======== EXERCISE INPUT ========
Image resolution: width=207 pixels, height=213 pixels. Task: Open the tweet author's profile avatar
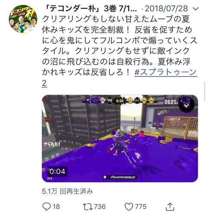23,19
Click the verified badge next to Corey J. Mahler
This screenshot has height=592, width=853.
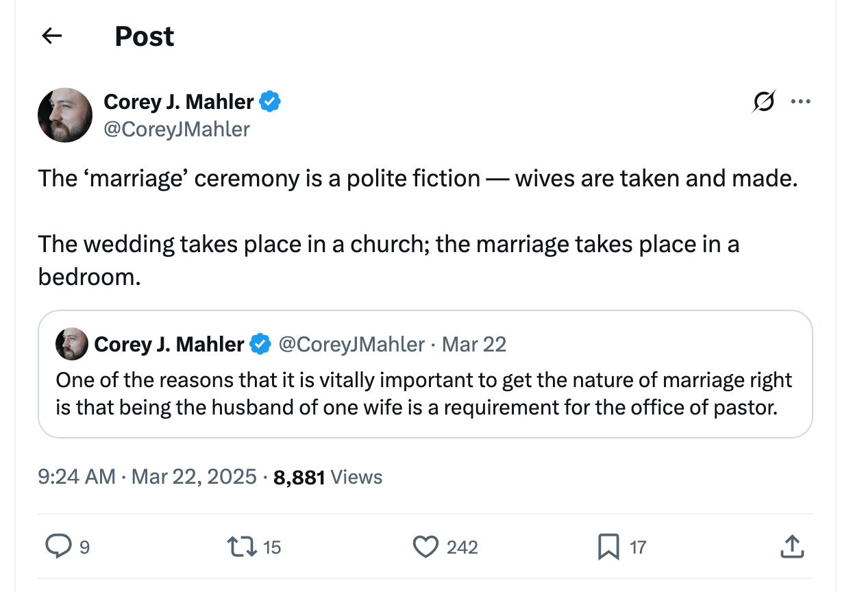(x=270, y=101)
========
**AIM**
List each line of the items above that contains the string "width". Letter case matters.

**FINISHED EXERCISE**
Image resolution: width=207 pixels, height=213 pixels. Task: Open the tweet author's profile avatar
This screenshot has height=592, width=853.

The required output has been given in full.